• **Work item**
Every record below is to be retyped exactly.

*** Opening of Records for the exercise ***

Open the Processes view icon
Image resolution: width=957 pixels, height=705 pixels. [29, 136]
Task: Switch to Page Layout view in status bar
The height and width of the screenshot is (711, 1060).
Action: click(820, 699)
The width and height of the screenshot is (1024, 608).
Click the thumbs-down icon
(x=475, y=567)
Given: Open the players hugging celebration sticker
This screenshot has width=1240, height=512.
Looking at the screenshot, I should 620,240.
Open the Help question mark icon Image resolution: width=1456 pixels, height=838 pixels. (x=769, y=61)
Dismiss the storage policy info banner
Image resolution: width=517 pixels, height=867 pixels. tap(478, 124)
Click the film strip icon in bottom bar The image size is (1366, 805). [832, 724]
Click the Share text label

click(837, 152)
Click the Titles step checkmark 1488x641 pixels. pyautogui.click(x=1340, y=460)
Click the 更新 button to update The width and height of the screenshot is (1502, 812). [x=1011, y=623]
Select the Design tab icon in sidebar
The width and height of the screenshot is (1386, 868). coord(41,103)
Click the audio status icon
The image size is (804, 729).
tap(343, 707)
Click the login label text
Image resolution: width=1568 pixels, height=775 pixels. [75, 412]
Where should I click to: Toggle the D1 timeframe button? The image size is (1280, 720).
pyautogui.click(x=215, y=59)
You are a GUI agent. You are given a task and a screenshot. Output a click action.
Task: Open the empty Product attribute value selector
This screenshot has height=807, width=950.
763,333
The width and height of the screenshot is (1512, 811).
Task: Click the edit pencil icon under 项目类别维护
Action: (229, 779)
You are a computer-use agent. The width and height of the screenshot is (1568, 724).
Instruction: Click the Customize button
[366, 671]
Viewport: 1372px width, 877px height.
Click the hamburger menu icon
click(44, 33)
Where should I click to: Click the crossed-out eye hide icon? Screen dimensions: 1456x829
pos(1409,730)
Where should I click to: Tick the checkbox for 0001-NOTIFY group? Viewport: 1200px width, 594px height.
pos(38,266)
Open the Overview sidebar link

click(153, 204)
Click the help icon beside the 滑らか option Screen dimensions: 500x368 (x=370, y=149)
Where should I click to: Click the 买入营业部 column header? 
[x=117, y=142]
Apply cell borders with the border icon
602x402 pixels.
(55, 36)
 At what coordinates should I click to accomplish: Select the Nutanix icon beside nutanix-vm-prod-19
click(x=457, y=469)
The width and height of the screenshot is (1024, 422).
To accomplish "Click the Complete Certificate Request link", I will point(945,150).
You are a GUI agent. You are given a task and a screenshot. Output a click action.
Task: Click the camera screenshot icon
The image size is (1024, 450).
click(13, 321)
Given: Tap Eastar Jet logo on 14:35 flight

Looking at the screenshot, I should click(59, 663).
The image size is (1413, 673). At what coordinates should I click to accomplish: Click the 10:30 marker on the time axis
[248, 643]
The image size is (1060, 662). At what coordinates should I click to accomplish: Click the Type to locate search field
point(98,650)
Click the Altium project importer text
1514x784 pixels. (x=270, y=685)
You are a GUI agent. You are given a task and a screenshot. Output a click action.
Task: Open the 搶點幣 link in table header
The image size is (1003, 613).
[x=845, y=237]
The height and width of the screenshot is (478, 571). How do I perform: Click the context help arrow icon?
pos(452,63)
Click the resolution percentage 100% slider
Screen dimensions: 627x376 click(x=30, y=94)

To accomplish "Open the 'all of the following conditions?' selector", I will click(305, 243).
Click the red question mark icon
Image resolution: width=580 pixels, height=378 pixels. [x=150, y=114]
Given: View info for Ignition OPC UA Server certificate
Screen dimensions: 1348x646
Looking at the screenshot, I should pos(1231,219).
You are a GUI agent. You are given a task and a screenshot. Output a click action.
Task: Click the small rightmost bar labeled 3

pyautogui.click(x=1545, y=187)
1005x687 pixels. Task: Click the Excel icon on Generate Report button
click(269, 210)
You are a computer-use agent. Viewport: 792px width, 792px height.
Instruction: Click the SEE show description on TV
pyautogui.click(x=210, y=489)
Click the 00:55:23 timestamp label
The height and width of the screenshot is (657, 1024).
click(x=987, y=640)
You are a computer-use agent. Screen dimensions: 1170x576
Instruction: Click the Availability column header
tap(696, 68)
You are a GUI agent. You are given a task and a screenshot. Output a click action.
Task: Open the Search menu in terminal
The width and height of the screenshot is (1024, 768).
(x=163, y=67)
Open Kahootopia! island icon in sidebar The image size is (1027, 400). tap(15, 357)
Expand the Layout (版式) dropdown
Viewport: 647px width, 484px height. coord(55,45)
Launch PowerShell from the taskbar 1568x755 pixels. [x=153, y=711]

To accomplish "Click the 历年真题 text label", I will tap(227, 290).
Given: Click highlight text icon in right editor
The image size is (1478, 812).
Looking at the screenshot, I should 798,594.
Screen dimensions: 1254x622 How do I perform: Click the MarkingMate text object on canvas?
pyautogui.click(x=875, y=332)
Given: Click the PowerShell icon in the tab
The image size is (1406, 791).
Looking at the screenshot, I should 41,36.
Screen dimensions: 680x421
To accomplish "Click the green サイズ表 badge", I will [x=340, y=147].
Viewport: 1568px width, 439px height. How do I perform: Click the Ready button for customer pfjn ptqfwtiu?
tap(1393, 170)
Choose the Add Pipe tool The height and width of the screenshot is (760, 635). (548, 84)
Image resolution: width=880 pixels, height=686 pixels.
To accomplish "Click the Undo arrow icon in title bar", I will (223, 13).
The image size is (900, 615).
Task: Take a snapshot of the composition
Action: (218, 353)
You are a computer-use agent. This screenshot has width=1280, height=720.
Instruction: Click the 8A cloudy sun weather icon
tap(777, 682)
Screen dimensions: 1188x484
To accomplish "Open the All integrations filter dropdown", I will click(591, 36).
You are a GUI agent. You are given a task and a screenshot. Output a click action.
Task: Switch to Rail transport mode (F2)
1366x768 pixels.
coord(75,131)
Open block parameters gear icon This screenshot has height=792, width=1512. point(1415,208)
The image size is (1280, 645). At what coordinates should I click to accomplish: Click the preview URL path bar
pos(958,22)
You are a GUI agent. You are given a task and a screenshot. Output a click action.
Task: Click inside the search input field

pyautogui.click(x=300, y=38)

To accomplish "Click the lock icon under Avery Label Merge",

*** Close of Records for the exercise ***

• **Answer to this task**
Open the Processes view icon
Image resolution: width=957 pixels, height=705 pixels. [29, 136]
Task: Switch to Page Layout view in status bar
The height and width of the screenshot is (711, 1060).
Action: click(820, 699)
The width and height of the screenshot is (1024, 608).
Click the thumbs-down icon
(x=475, y=567)
Given: Open the players hugging celebration sticker
This screenshot has width=1240, height=512.
Looking at the screenshot, I should 620,240.
Open the Help question mark icon Image resolution: width=1456 pixels, height=838 pixels. (x=769, y=61)
Dismiss the storage policy info banner
Image resolution: width=517 pixels, height=867 pixels. tap(478, 124)
Click the film strip icon in bottom bar The image size is (1366, 805). [832, 724]
Click the Share text label

click(837, 152)
Click the Titles step checkmark 1488x641 pixels. pyautogui.click(x=1340, y=460)
Click the 更新 button to update The width and height of the screenshot is (1502, 812). [x=1011, y=623]
Select the Design tab icon in sidebar
The width and height of the screenshot is (1386, 868). coord(41,103)
Click the audio status icon
The image size is (804, 729).
tap(343, 707)
Click the login label text
Image resolution: width=1568 pixels, height=775 pixels. [75, 412]
Where should I click to: Toggle the D1 timeframe button? The image size is (1280, 720).
pyautogui.click(x=215, y=59)
You are a GUI agent. You are given a task and a screenshot. Output a click action.
Task: Open the empty Product attribute value selector
This screenshot has height=807, width=950.
763,333
The width and height of the screenshot is (1512, 811).
Task: Click the edit pencil icon under 项目类别维护
Action: (229, 779)
You are a computer-use agent. The width and height of the screenshot is (1568, 724).
Instruction: Click the Customize button
[366, 671]
Viewport: 1372px width, 877px height.
Click the hamburger menu icon
click(44, 33)
Where should I click to: Click the crossed-out eye hide icon? Screen dimensions: 1456x829
pos(1409,730)
Where should I click to: Tick the checkbox for 0001-NOTIFY group? Viewport: 1200px width, 594px height.
pos(38,266)
Open the Overview sidebar link

click(153, 204)
Click the help icon beside the 滑らか option Screen dimensions: 500x368 (x=370, y=149)
Where should I click to: Click the 买入营业部 column header? 
[x=117, y=142]
Apply cell borders with the border icon
602x402 pixels.
(55, 36)
 At what coordinates should I click to accomplish: Select the Nutanix icon beside nutanix-vm-prod-19
click(x=457, y=469)
The width and height of the screenshot is (1024, 422).
To accomplish "Click the Complete Certificate Request link", I will point(945,150).
You are a GUI agent. You are given a task and a screenshot. Output a click action.
Task: Click the camera screenshot icon
The image size is (1024, 450).
click(13, 321)
Given: Tap Eastar Jet logo on 14:35 flight

Looking at the screenshot, I should click(59, 663).
The image size is (1413, 673). At what coordinates should I click to accomplish: Click the 10:30 marker on the time axis
[248, 643]
The image size is (1060, 662). At what coordinates should I click to accomplish: Click the Type to locate search field
point(98,650)
Click the Altium project importer text
1514x784 pixels. (x=270, y=685)
You are a GUI agent. You are given a task and a screenshot. Output a click action.
Task: Open the 搶點幣 link in table header
The image size is (1003, 613).
[x=845, y=237]
The height and width of the screenshot is (478, 571). How do I perform: Click the context help arrow icon?
pos(452,63)
Click the resolution percentage 100% slider
Screen dimensions: 627x376 click(x=30, y=94)

To accomplish "Open the 'all of the following conditions?' selector", I will click(305, 243).
Click the red question mark icon
Image resolution: width=580 pixels, height=378 pixels. [x=150, y=114]
Given: View info for Ignition OPC UA Server certificate
Screen dimensions: 1348x646
Looking at the screenshot, I should pos(1231,219).
You are a GUI agent. You are given a task and a screenshot. Output a click action.
Task: Click the small rightmost bar labeled 3

pyautogui.click(x=1545, y=187)
1005x687 pixels. Task: Click the Excel icon on Generate Report button
click(269, 210)
You are a computer-use agent. Viewport: 792px width, 792px height.
Instruction: Click the SEE show description on TV
pyautogui.click(x=210, y=489)
Click the 00:55:23 timestamp label
The height and width of the screenshot is (657, 1024).
click(x=987, y=640)
You are a computer-use agent. Screen dimensions: 1170x576
Instruction: Click the Availability column header
tap(696, 68)
You are a GUI agent. You are given a task and a screenshot. Output a click action.
Task: Open the Search menu in terminal
The width and height of the screenshot is (1024, 768).
(x=163, y=67)
Open Kahootopia! island icon in sidebar The image size is (1027, 400). tap(15, 357)
Expand the Layout (版式) dropdown
Viewport: 647px width, 484px height. coord(55,45)
Launch PowerShell from the taskbar 1568x755 pixels. [x=153, y=711]

To accomplish "Click the 历年真题 text label", I will tap(227, 290).
Given: Click highlight text icon in right editor
The image size is (1478, 812).
Looking at the screenshot, I should 798,594.
Screen dimensions: 1254x622 How do I perform: Click the MarkingMate text object on canvas?
pyautogui.click(x=875, y=332)
Given: Click the PowerShell icon in the tab
The image size is (1406, 791).
Looking at the screenshot, I should 41,36.
Screen dimensions: 680x421
To accomplish "Click the green サイズ表 badge", I will [x=340, y=147].
Viewport: 1568px width, 439px height. How do I perform: Click the Ready button for customer pfjn ptqfwtiu?
tap(1393, 170)
Choose the Add Pipe tool The height and width of the screenshot is (760, 635). (548, 84)
Image resolution: width=880 pixels, height=686 pixels.
To accomplish "Click the Undo arrow icon in title bar", I will (223, 13).
The image size is (900, 615).
Task: Take a snapshot of the composition
Action: (218, 353)
You are a computer-use agent. This screenshot has width=1280, height=720.
Instruction: Click the 8A cloudy sun weather icon
tap(777, 682)
Screen dimensions: 1188x484
To accomplish "Open the All integrations filter dropdown", I will click(591, 36).
You are a GUI agent. You are given a task and a screenshot. Output a click action.
Task: Switch to Rail transport mode (F2)
1366x768 pixels.
coord(75,131)
Open block parameters gear icon This screenshot has height=792, width=1512. point(1415,208)
The image size is (1280, 645). At what coordinates should I click to accomplish: Click the preview URL path bar
pos(958,22)
You are a GUI agent. You are given a task and a screenshot. Output a click action.
Task: Click inside the search input field

pyautogui.click(x=300, y=38)

To accomplish "Click the lock icon under Avery Label Merge",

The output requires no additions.